Filter the records below, keeping only lines with the string "tool".

_ _ _

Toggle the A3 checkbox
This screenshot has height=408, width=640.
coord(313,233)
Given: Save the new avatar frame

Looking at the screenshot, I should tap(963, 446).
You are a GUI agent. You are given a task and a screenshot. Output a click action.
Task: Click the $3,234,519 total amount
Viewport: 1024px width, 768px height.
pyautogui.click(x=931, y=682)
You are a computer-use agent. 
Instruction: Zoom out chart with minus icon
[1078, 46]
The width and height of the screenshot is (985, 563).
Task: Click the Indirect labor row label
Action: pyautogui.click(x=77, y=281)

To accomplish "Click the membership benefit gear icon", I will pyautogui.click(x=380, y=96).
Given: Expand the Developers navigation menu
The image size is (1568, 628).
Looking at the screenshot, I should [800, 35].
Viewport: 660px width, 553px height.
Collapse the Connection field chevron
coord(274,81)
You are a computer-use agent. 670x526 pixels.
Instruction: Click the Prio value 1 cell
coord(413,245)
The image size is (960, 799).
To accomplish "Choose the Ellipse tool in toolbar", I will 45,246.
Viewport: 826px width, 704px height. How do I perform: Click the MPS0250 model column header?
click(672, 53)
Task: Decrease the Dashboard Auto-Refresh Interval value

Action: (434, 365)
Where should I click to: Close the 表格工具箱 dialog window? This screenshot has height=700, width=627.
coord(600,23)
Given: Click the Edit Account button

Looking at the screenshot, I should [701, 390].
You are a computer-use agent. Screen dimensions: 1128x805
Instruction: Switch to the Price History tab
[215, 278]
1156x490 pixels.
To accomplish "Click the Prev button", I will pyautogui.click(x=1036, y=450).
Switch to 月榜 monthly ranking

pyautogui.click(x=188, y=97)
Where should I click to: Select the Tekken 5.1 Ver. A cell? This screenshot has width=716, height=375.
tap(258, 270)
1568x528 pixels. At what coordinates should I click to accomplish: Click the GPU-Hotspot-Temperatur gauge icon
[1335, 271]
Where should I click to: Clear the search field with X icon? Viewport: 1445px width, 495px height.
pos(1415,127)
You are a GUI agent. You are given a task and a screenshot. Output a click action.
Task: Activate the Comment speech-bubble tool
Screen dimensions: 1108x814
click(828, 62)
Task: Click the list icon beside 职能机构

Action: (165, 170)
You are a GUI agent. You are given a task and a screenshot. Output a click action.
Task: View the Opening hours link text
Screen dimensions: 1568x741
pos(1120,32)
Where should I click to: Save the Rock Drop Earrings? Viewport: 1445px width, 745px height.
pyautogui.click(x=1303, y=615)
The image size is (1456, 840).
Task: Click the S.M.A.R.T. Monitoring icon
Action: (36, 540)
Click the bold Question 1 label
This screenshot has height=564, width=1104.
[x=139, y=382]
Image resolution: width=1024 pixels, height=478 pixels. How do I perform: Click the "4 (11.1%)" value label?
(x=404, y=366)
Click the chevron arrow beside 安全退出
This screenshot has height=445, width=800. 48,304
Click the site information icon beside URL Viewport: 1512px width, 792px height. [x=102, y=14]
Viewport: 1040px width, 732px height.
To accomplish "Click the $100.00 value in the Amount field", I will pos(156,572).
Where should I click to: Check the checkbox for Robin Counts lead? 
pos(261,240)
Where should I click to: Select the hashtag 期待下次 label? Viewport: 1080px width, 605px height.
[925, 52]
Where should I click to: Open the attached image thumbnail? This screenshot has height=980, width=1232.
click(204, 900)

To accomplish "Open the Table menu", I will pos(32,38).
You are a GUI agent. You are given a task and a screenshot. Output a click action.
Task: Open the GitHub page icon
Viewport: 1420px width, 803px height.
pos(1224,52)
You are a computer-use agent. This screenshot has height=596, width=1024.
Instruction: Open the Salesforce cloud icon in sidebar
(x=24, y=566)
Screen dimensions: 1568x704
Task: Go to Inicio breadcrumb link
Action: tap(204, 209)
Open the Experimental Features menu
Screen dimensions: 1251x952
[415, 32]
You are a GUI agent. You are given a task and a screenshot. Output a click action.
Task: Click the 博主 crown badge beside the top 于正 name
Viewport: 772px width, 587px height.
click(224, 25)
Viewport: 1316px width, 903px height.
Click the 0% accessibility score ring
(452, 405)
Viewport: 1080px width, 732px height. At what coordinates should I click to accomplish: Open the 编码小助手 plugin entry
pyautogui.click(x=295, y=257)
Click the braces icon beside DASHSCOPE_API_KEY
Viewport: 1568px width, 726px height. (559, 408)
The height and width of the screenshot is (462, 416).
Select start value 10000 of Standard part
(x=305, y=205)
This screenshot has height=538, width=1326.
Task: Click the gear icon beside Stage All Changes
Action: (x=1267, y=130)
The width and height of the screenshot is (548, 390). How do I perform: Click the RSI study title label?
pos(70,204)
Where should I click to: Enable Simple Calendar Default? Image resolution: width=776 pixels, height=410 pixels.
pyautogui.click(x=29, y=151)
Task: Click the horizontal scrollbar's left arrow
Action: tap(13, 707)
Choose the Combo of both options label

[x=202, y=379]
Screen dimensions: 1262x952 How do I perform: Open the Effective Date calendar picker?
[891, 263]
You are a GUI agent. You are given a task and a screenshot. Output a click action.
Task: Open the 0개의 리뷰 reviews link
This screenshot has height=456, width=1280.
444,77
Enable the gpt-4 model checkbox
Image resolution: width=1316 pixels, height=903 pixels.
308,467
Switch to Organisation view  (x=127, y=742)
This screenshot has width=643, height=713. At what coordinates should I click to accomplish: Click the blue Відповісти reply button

_ _ _

Solution to the exercise >>
To accomplish "Choose the Ellipse tool in toolbar", I will 45,246.
Task: Activate the Comment speech-bubble tool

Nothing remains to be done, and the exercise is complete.